6. Messaline et Agrippine, les mères monstrueuses
19Alors qu’ils ont le même père (naturel ou adoptif), ce sont les lignées maternelles de Néron et d’Octavie qui semblent contaminées26. Les deux membres du couple sont souillés par les méfaits passés de leur mère respective. Mais à la différence de Messaline, Agrippine intervient sur scène sous la forme d’un fantôme venu des Enfers. On retrouve ce type d’intervention dans l’Agamemnon avec le spectre de Thyeste (Agam., 1-56) et dans le Thyeste avec l’apparition de Tantale (Thy., 1-23). Dans ces deux cas, le fantôme ouvre la pièce sous la forme d’un prologue de nature prophétique annonçant le trajet tragique à vivre par leur descendance sur scène27. Dans l’Octavie, Agrippine intervient à un moment pivot de l’action dramatique, au moment où le peuple est prêt à se soulever en faveur d’Octavie (v. 593-645).
20Dans le premier acte, Octavie a échangé avec la nourrice sur ses malheurs et a raffermi ses intentions de résister à Néron. À la fin de sa première réplique, elle a déjà évoqué Agrippine comme la responsable de son mariage puisqu’elle est aujourd’hui la capta tyranno (v. 33 : « captive d’un tyran »). Le chœur des soutiens à Octavie rappelle le crime matricide de Néron et évoque ainsi également la mère de l’empereur (v 310-376). Dans le deuxième acte suit l’échange entre Sénèque et Néron qui se clôture sur l’annonce d’un enfant à naître de l’union entre l’empereur et Poppée. La formule, cum portet utero pignus et partem mei (v. 591 : « puisqu’elle porte en son ventre le gage de mon amour et une partie de moi-même »), pourrait faire écho à l’épisode du meurtre d’Agrippine raconté par le chœur. Celui-ci raconte qu’Agrippine, au moment de mourir, aurait demandé à son assassin de frapper le ventre qui aurait porté le monstre Néron (v. 369-372)28. Même si elle n’est pas explicitement annoncée, l’arrivée d’Agrippine au début du troisième acte semble donc préparée par ces différentes références.
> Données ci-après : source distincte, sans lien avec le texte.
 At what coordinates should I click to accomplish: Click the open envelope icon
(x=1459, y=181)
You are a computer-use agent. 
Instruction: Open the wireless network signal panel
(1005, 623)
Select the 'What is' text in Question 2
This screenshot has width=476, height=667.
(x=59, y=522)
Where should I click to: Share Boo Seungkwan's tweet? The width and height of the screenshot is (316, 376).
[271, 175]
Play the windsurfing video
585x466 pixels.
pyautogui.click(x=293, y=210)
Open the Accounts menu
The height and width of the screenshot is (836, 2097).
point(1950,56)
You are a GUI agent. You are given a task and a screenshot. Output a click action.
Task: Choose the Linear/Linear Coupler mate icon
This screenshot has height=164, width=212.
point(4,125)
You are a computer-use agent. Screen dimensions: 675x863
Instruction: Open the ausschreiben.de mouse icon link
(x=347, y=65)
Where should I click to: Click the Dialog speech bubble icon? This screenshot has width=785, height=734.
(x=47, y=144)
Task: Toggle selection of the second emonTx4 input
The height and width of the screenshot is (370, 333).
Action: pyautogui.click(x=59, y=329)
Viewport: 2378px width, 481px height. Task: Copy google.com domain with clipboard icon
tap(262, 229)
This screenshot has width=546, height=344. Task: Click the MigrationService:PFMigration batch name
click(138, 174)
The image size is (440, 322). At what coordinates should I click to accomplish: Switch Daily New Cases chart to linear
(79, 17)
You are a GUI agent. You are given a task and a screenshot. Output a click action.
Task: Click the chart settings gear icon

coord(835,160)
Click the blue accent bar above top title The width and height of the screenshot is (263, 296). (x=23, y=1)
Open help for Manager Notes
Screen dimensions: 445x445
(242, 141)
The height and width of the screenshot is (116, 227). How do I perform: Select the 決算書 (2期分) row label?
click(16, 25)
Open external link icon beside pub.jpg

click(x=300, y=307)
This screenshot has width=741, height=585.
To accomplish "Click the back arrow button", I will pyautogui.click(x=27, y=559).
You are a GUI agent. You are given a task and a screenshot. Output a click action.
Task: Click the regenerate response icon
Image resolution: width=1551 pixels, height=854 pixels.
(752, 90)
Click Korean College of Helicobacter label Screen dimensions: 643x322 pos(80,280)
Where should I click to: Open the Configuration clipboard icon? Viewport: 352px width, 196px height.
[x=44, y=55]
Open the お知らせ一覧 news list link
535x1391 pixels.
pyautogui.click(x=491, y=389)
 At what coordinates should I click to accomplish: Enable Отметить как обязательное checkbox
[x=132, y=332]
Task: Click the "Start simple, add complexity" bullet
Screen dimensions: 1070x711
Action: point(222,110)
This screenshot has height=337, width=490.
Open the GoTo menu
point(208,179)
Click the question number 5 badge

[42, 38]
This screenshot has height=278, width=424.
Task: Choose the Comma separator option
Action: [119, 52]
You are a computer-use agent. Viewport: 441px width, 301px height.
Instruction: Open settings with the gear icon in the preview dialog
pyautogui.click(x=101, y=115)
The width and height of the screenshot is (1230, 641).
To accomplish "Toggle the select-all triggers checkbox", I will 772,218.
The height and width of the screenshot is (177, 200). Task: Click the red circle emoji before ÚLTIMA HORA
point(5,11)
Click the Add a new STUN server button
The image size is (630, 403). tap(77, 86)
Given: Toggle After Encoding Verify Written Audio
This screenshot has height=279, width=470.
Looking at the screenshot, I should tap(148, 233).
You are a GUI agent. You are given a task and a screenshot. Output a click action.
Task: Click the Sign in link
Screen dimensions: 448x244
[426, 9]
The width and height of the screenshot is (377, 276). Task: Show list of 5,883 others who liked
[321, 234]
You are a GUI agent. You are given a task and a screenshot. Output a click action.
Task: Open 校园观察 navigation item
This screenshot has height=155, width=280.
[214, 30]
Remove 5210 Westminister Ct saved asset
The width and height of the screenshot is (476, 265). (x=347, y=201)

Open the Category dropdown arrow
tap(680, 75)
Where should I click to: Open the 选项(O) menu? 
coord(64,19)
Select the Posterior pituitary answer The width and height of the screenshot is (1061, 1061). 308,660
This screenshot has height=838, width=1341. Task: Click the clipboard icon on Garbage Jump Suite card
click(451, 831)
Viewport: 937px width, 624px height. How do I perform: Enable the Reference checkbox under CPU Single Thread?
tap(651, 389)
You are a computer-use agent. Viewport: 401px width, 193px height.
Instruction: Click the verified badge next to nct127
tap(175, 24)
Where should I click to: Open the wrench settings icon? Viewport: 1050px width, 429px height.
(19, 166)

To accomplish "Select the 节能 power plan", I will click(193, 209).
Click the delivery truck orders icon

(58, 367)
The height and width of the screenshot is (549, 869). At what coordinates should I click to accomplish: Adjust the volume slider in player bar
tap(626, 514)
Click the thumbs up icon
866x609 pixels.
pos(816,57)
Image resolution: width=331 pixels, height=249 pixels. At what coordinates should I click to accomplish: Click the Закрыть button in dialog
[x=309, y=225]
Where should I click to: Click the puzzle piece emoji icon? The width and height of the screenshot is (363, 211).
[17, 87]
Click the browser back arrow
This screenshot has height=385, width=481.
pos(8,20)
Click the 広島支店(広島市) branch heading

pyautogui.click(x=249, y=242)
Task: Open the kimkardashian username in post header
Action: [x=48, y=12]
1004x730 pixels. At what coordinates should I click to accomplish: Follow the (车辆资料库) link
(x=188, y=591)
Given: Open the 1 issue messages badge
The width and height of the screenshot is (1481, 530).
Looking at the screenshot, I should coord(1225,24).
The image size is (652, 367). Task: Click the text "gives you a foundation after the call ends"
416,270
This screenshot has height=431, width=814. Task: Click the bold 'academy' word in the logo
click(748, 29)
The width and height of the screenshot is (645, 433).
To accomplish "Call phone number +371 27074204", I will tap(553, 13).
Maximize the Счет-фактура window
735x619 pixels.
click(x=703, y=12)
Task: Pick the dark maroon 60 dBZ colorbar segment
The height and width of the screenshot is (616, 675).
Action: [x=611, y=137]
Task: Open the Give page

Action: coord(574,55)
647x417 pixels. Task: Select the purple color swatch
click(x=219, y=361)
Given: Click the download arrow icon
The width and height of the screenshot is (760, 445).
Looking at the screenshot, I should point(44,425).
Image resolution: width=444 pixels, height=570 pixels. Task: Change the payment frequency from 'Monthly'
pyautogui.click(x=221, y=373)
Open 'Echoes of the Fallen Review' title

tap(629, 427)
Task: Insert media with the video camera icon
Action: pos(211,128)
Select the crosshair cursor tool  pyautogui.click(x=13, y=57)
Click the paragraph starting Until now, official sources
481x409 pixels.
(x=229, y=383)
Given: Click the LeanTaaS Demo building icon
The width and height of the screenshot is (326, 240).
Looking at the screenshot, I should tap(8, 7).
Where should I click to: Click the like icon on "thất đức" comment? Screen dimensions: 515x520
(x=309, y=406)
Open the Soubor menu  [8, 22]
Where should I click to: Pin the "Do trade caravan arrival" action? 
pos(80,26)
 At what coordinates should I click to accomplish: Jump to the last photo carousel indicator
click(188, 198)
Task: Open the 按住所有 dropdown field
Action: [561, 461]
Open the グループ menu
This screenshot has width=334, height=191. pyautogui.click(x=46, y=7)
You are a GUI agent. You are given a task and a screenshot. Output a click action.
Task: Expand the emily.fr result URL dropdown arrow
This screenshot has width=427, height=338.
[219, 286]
21Agrippine est sortie des Enfers pour maudire le mariage de Néron avec Poppée (v. 595-597). Elle inscrit cette malédiction comme le prochain maillon d’une chaîne de crimes déjà commis : les meurtres de Britannicus et de Claude et enfin son propre assassinat qu’elle raconte de son point de vue. C’est sur ce dernier crime qu’elle insiste puisque la dimension de matricide le rend encore plus odieux. Le terme mater est d’ailleurs l’un des lemmes spécifiques du discours d’Agrippine (+ 3,28). Cet épisode résonne comme un écho à celui du chœur déjà évoqué. Elle se plaint aussi de la condamnation à l’oubli dont elle a été victime dans l’empire après sa mort (v. 609-612). Agrippine est désormais harcelée par Claude qui se venge dans les Enfers. Elle se tourne donc vers son fils pour le condamner à son tour, comme une sorte d’héritage, à une vengeance plus grande encore :
[AGR.] Vltrix Erinys impio dignum parat
letum tyranno, uerbera et turpem fugam
poenasque quis et Tantali uincat sitim,
dirum laborem Sisyphi, Tityi alitem,
Ixionis membra rapientem rotam.
[AGR.] L’Érinys vengeresse prépare un trépas digne du tyran impie, des coups, une fuite honteuse et des tortures qui lui feront surpasser la soif de Tantale, le sinistre labeur de Sisyphe, l’oiseau de Tityos, la roue faisant tourner les membres d’Ixion. (Oct., 619-623)
22De cette manière, Agrippine place Néron sur le même pied que les grands héros mythologiques criminels, et ouvre la voie à la réalisation tragique de l’empereur vers la monstruosité. À la fin de son annonce, Agrippine rejoint définitivement les Enfers.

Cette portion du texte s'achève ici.